- Born: 10 March 1938 (age 88) Warsaw, Poland
- Awards: Prize of the Foundation for Polish Science (2010) Dobrushin Award (2010)

Academic background
- Alma mater: Warsaw University

Academic work
- Main interests: Semantics, pragmatics and cross-cultural linguistics
- Notable ideas: Natural semantic metalanguage

= Anna Wierzbicka =

Polish linguist (born 1938)

Anna Wierzbicka (/pl/; born 10 March 1938) is a Polish linguist who is emeritus Professor at the Australian National University, Canberra. Brought up in Poland, she graduated from Warsaw University and emigrated to Australia in 1972, where she has lived since. With over twenty published books, many of which have been translated into other languages, she is a prolific writer.

Wierzbicka is known for her work in semantics, pragmatics and cross-cultural linguistics, especially for the natural semantic metalanguage and the concept of semantic primes. Her research agenda resembles Gottfried Wilhelm Leibniz's original "alphabet of human thought". Wierzbicka credits her colleague, linguist Andrzej Bogusławski, with reviving it in the late 1960s.

**WORK REQUEST**
Do these statements agree with the profile of Anna Wierzbicka? Answer yes or no for each, and quote the words from the profile that decide it. 1. She emigrated to Australia in 1972. 2. She credits Leibniz with reviving the "alphabet of human thought" in the late 1960s. 3. She received the Dobrushin Award in 2010.

**DATASET EXTRACT**
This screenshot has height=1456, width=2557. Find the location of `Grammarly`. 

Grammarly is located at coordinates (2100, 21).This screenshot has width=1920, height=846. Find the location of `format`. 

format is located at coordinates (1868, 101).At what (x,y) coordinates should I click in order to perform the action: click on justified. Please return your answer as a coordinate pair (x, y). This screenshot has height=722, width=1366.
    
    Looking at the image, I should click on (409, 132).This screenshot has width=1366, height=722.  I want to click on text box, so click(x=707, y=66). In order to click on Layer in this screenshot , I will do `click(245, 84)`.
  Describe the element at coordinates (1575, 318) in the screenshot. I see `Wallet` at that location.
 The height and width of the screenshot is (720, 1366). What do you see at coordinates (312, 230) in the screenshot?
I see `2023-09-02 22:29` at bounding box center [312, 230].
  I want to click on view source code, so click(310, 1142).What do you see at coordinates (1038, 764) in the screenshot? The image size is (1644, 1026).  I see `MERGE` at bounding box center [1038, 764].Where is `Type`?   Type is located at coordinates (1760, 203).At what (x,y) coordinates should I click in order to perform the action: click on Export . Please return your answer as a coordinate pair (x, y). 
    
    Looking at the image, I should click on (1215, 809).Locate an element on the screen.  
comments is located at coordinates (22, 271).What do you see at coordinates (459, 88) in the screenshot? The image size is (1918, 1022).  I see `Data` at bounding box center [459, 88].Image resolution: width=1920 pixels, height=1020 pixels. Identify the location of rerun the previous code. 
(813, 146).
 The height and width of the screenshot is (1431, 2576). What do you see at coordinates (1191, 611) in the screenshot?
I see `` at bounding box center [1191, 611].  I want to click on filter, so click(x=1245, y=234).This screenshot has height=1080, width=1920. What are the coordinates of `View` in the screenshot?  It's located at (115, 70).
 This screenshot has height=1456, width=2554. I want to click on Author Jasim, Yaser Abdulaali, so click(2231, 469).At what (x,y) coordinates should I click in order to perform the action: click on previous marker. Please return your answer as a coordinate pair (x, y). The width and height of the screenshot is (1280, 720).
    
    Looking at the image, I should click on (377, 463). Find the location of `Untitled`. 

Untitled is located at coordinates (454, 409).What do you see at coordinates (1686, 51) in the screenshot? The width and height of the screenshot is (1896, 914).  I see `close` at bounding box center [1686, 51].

**OUTPUT**
1. Yes: "emigrated to Australia in 1972"
2. No: "Wierzbicka credits her colleague, linguist Andrzej Bogusławski, with reviving it in the late 1960s."
3. Yes: "Dobrushin Award (2010)"